[R] Passing environments: why doesn't this work???
Peter Dalgaard
p.dalgaard at biostat.ku.dk
Sun Feb 15 21:22:31 CET 2009
John Tillinghast wrote:
> This is a trivial example I set up to see if I could pass an environment and
> use the variables in it
> (this is for a function that will be called many times and might need to use
> a lot of variables that
> won't be changing, so it seemed more sensible to use an environment).
>
> Here's the code:
> #########################
> #The outer function
> run.internal.env <- function(x) {
> in.env <- new.env()
> assign('x', x, envir=in.env)
> print(eval(x^2, envir=in.env))
> print(ls(envir=in.env))
> return(use.internal.env(in.env))
> }
>
> #The inner function
> use.internal.env <- function(env) {
> print(ls(envir=env))
> return(eval(x^2, envir=env))
> }
> ##########################
> Now if I type
>
> run.internal.env(2), my output looks like
>
> [1] 4 [This is the evaluation in the outer routine]
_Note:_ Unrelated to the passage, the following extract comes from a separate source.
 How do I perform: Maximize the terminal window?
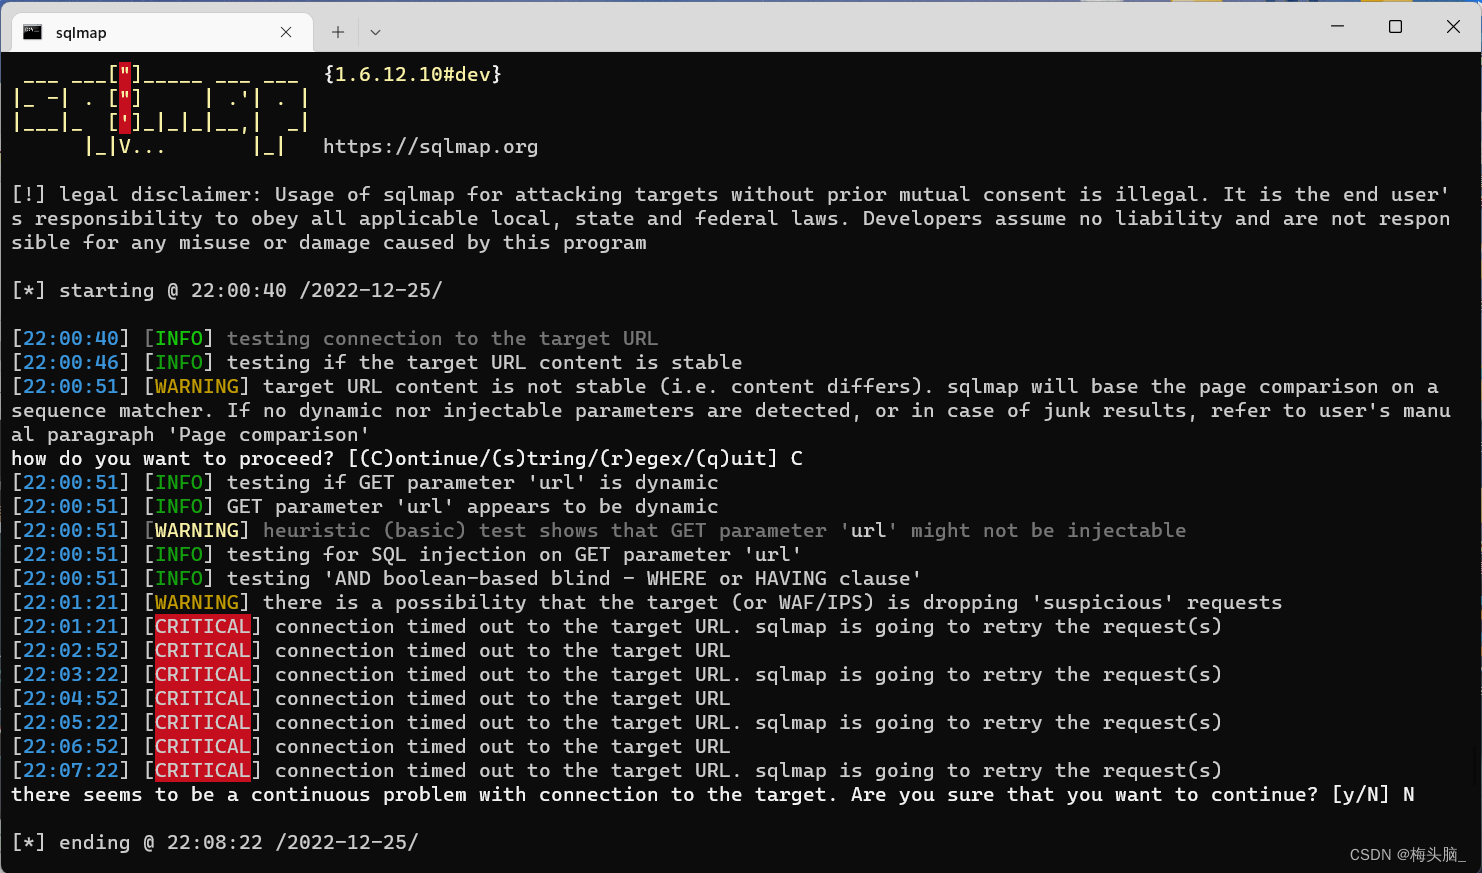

> [1] "x" [This is the "ls" from the outer routine]
> [1] "x" [This is the "ls" from the inner routine]
> Error in eval(x^2, envir=env): object "x" not found [??? It was listed, so
> why can't it be evaluated???]
>
> If there's anything called "x" in the global environment, it will evaluate
> that x^2 instead, e.g.
> x <- 1:3
> run.internal.env(2)
> [1] 4 [This is the evaluation in the outer routine]
> [1] "x" [This is the "ls" from the outer routine]
> [1] "x" [This is the "ls" from the inner routine]
> [1] 1 4 9
>
> Is there any way to force it to use the environment I actually want, and
> keep all the values I assigned in there?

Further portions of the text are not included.